We formally specified this new-generation interface in LNT, encompassing not only the usual components traditionally found in graphical user-interfaces, but also a model of the physical world (namely, a nuclear reactor with various fault scenarios) and a cognitive model of a human operator in charge of supervising the plant. Also, several desirable properties of the interface have been expressed in MCL and verified on the LNT model using CADP. This led to a publication in an international conference [17] .

In 2014, we continued our activity along several directions. The LNT specification was matured in various respects. As a result of several interactions with EDF, the specification was enhanced with a more realistic representation of the plant (currently 5,358 lines of LNT code). Besides, new desirable properties of the user-interfaces emerged with the evolution of the formal model, making a total of seven complex properties formally specified in MCL.

We initiated an integration of our formal model with an industrial control room prototype, provided by a partner in the project. To this aim, several improvements were done in the formal specification, and the integration is currently in progress.

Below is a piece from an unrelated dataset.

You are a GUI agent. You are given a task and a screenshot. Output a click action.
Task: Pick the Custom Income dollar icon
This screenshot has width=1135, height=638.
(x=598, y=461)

We started to address the introduction of plasticity in the formal specification, a challenge that was identified in 2013. Plasticity is the capacity of a user-interface to withstand variations of its context of use (i.e., platform, user, environment) while preserving usability. We proposed two approaches to introduce plasticity in the analysis. The first one introduces in the formal model a representation of a plasticity engine (responsible for user-interfaces adaptation) and applies model checking to verify its properties. The second approach consists in formally specifying several versions of the user-interfaces, derived from adaptation, and applying equivalence checking to verify similarity relations on the user-interface models.

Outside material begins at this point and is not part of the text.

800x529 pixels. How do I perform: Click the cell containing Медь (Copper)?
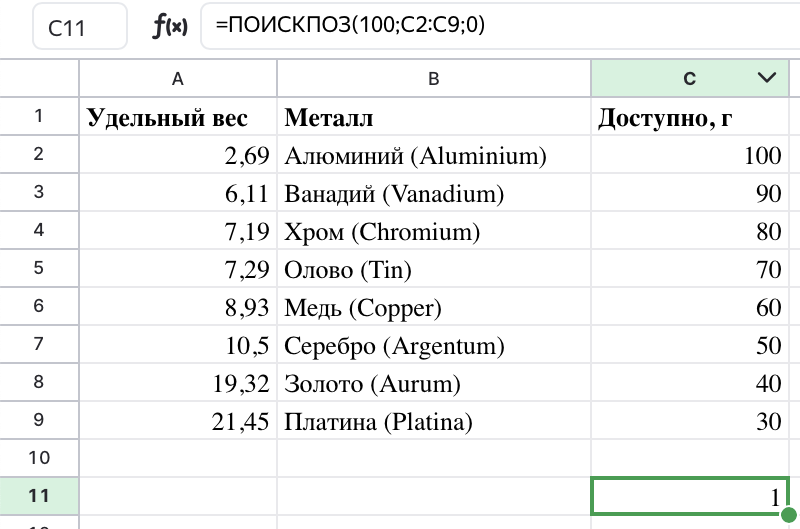pos(434,307)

Fault-Tolerant Routing for Network-on-Chip Architectures

Participant : Wendelin Serwe.

Fault-tolerant architectures provide adaptivity for on-chip communications, but also increase the complexity of the design, so that formal verification techniques are needed to check their correctness. In collaboration with Chris Myers and Zhen Zhang (University of Utah, USA), we studied an extension of the link-fault tolerant Network-on-Chip (NoC) architecture introduced by Wu et al  [67] that supports multiflit wormhole routing.

To keep the state space manageable, the formal LNT model of the routing algorithm was constructed in several steps, applying different abstractions (structural and related to data). This modeling process led to several insights. First, it led to the discovery of a package leakage path that could lead to the complete loss of a packet and a deadlock. This error in the design of an arbiter was corrected in the subsequent models. Second, a buffering capacity in an arbiter was found to be crucial; this insight also led to a redesign of the arbiters. The resultant changes on the router and arbiter models uncovered interesting symmetries. Finally, we studied how deadlock freedom and tolerance of a single-link fault can be verified for a NoC architecture.

This work led to a publication in an international conference [20] .

Other Case Studies

The demo examples of CADP, which have been progressively accumulated since the origins of the toolbox, are a showcase for the multiple capabilities of CADP, as well as a test bed to assess the new features of the toolbox. In 2014, the effort to maintain and enhance these demos has been pursued. The progressive migration to LNT has continued, by translating certain demos from LOTOS to LNT. Many demos have been enriched with value-passing temporal formulas that illustrate the conciseness and expressiveness of MCL and the capabilities of the EVALUATOR 4 model checker. Finally, many demos have been shortened and made more readable by using the new features of SVL, especially the “property ” and “|= ” statements that allow formulas to be gathered in a single SVL file rather than disseminated in a collection of MCL or XTL files.